—No es ninguna molestia. Y si insistes en reemplazar ese cuenco, puedo llevarte al mercadillo de Portobello. ¿Te parece bien que salgamos hacia las diez?
¿A las diez? Eso ya era media mañana para mí. Pensé que debía dejarle claro que era capaz de ir yo sola, pero inmediatamente decidí que su compañía seria más agradable.
—A las diez. Gracias, Pedro. Gracias por… —pero él ya se había marchado. Oí como una cerradura cara y precisa se cerraba tras él.
Y me quedé a solas, pero ya no me sentía tan solitaria. Me había imaginado que la primera noche en una cama extraña, en un piso desconocido, en una ciudad nueva, resultaría incómoda. Pero después de lavar las copas y de tirar la botella de vino vacía… ¿Vacía? ¿Qué había sido de mi propósito de tomar solo un par de sorbos? En fin, después de tirar la botella vacía y la caja de la pizza a la basura, caí como un tronco en mi enorme cama y no me enteré de nada hasta que sonó el timbre de la puerta por la mañana. Me incorporé de un salto y sentí un tremendo dolor de cabeza, al tiempo que los recuerdos de la velada anterior volvían a mi mente. Los plomos fundidos. Pedro Alfonso. La pizza. Pedro Alfonso. El vino tinto. Las náuseas que acompañaron el recuerdo del vino tinto no dejaban lugar a dudas sobre la procedencia del dolor de cabeza. Volví a dejarme caer sobre las almohadas, pero alguien pulsó de nuevo el timbre de puerta, esa vez sin soltarlo. No quedaba más remedio que levantarse para detener el escándalo que, quienquiera que fuese, estaba montando. Aunque mis compañeras de piso no parecían haberse enterado. Abrí la puerta con rabia y el timbre dejó de sonar de inmediato.
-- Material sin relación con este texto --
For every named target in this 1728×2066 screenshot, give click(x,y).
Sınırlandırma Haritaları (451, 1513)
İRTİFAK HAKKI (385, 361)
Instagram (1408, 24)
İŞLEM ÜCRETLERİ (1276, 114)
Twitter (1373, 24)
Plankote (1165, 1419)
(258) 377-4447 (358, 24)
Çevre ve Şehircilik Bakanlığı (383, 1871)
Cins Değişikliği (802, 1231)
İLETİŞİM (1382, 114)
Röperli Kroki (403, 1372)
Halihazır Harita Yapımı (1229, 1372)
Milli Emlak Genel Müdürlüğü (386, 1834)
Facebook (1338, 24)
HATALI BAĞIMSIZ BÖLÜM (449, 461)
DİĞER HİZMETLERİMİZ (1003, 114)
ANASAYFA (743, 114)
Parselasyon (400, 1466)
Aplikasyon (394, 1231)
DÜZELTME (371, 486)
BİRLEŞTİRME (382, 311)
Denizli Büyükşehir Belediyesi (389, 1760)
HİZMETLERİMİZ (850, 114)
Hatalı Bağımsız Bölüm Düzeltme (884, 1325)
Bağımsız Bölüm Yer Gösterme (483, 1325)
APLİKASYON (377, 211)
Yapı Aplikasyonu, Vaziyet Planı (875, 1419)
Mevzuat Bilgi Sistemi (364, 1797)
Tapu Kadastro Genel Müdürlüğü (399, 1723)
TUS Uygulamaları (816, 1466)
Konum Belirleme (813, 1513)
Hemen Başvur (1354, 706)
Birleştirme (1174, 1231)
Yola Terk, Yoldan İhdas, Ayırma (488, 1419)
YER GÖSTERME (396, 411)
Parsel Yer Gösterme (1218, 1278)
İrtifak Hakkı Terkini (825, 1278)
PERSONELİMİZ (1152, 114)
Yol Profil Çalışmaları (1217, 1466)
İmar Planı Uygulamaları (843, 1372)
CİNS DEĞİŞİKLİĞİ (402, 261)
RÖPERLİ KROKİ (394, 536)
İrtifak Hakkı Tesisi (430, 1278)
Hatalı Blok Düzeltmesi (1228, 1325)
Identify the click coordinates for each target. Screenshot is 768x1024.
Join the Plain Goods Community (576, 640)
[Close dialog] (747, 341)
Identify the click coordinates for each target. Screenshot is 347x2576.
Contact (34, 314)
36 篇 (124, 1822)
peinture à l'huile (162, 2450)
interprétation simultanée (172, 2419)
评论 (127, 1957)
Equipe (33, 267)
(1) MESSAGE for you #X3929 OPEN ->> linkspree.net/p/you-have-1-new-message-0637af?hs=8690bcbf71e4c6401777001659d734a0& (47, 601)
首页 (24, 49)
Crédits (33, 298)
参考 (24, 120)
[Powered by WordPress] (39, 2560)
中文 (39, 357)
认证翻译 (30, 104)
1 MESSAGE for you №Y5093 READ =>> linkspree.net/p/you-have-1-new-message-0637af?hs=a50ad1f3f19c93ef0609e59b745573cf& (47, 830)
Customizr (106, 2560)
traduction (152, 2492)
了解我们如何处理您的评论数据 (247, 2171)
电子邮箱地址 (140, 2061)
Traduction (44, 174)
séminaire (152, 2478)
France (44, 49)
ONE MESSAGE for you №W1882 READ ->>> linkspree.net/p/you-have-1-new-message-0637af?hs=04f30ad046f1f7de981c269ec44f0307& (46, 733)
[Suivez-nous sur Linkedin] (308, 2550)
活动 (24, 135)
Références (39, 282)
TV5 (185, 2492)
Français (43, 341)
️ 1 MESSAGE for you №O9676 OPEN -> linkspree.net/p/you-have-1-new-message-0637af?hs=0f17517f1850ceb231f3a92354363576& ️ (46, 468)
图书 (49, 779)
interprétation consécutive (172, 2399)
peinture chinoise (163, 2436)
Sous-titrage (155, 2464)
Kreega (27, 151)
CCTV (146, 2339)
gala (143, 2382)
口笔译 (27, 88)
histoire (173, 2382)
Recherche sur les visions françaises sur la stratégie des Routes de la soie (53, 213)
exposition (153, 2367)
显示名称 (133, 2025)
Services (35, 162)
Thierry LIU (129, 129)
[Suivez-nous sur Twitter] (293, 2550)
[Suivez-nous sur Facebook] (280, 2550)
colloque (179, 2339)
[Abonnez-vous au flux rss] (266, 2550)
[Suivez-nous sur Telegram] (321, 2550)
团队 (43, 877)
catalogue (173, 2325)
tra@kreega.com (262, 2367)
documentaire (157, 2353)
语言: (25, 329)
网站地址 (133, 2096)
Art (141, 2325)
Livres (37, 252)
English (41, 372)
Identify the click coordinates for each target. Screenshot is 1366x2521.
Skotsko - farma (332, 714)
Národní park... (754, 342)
—Siento molestarte tan pronto, Paula, pero he conseguido traer a un electricista.
Parpadeé, me froté los ojos, me retiré el pelo de la cara. Pedro estaba en el pasillo junto a un hombre que vestía un mono azul y llevaba una caja de herramientas en la mano.
—Me has despertado —dije echando una ojeada al reloj de pulsera: Parecía que marcaba las ocho y diez, pero no era capaz de enfocar bien.
—Ahora o el jueves de la semana que viene —tronó el electricista—. Ustedes deciden —añadió con intención de marcharse.
—¡Ahora! —exclamó Pedro inmediatamente con tono autoritario.
—¡Ahora! —apoyé yo, escasa de energías, mientras abría por completo la puerta para que el robusto electricista pudiera entrar. Me sentía un poco débil y mareada—. Discúlpeme —le dije—, no me encuentro del todo bien, no estoy acostumbrada a beber vino tinto.
El electricista meneó la cabeza como si estuviera pensando: «Estas chicas de hoy en día… No se las puede dejar solas». No me hubiera extrañado nada que chasqueara la lengua con desaprobación, pero no lo hizo. Se limitó a tomar posesión de la cocina, desconectó los plomos de toda la casa y arremetió contra el sistema eléctrico. Pedro se había quedado en la puerta y me volví hacia él. Era posible que su nombre no fuera «George», pero nadie se atrevería a negar que hacía todos los honores al apelativo de «el Magnífico», con esos pantalones vaqueros ajustados que le marcaban en las piernas unos músculos de futbolista. Y esa camisa de tirilla de color azul oscuro que conseguía que sus ojos verde mar tuvieran un tono más mediterráneo que atlántico.
—Gracias —le dije—. Aunque no te lo puedas creer, te estoy verdaderamente agradecida por el favor que me haces.
—Y yo encantado de poder hacerlo.
—Te ofrecería una taza de café, pero sin electricidad… — expliqué innecesariamente.